Has anyone successfully set up clipboard support between a FreeBSD VM (9.2-RELEASE) and its VMWare Workstation host?

I've installed the VMWare Tools per this blog: (minus the /etc/make.conf command) http://www.rhyous.com/2012/05/09/instal ... hout-xorg/

When using WindowMaker, copy and paste between the Host and VM goes crazy after a while and the VM hangs. When using Xfce 4.10 copy and paste doesn't work at all. In both cases I'm running this command as part of starting up the window manager: `/usr/local/bin/vmware-user`. The user tools appear to be mostly functional because I get "multiple monitor" support in both environments.


----------



## KernelPanic (Nov 26, 2013)

Update on Xfce: I got it working by running the vmware-user tool after logging in. Apparently having it installed as part of the startup scripting is too early. Unfortunately, it behaves much in the same way as WindowMaker. After several copy and paste runs between the host and the VM, the VM hangs.


----------



## zongosaiba (Dec 1, 2013)

Greetings, 

I am also looking for a solution to this issue but to no avail.  FreeBSD 9.2 with KDE in VMware 10 . Everything else is working but the copy paste and drag.


----------



## KernelPanic (Dec 17, 2013)

I managed to get clipboard stable/functional by switching over to emulators/open-vm-tools and building everything (i.e. X.Org, XFce) from sources. Things were never stable with software installed via pkgng.
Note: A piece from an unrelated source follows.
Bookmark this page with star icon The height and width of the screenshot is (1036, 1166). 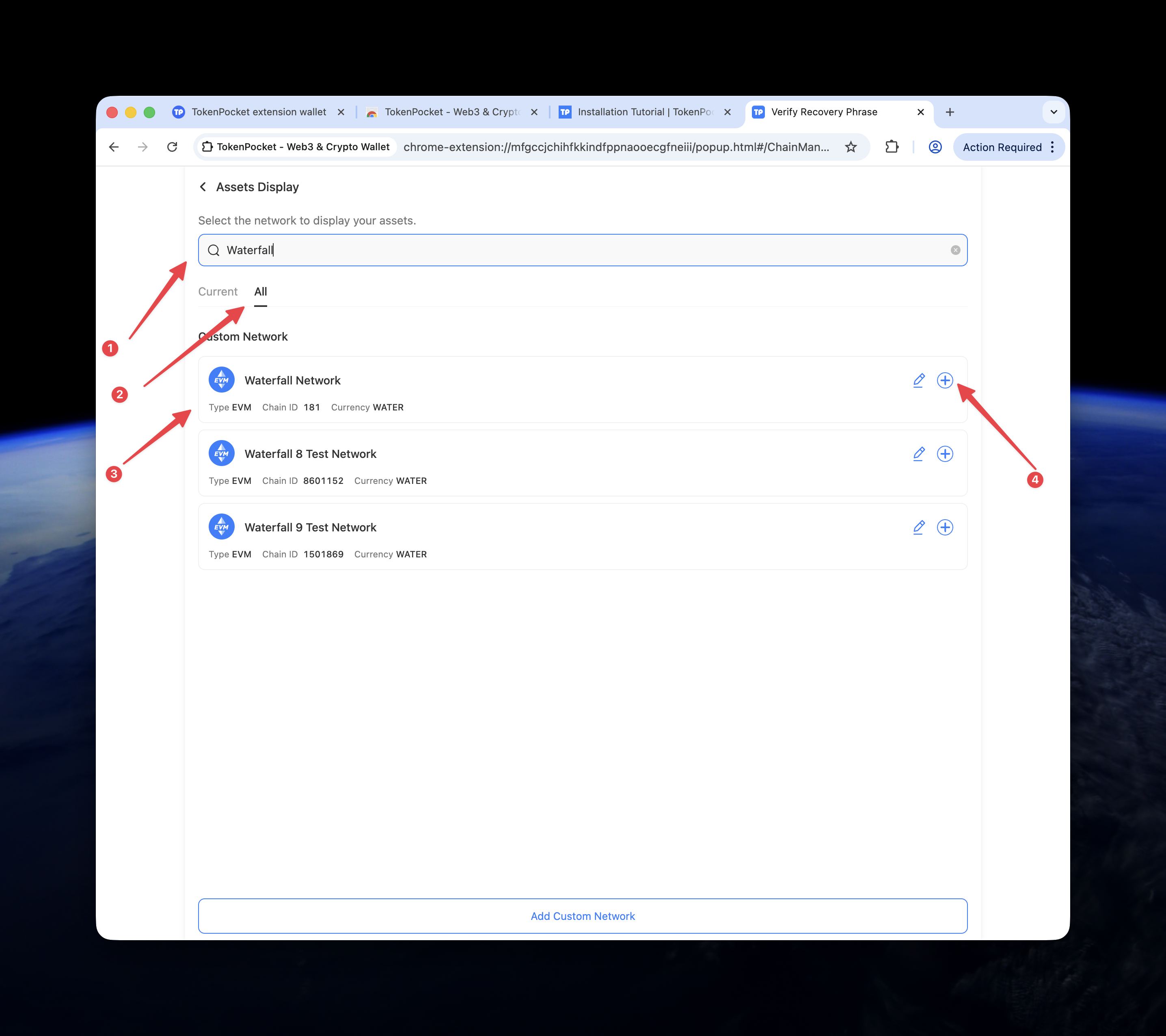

There are still some oddities: for text in terminal windows I can usually make it available to the host by selecting it multiple times. When that fails, I can pull up something like mousepad, middle click to paste the content and then use Copy from its Edit menu. The Edit -> Copy options built into applications like mousepad and firefox work as expected. Using Ctrl-C in those same applications is hit and miss (usually miss).

Pasting between the VM and the host (and visa versa) works correctly almost all of the time.

I have not tried drag&drop. I haven't really had a reason to try and move a file between my host (Windows 7) and my VM (FreeBSD 9).


----------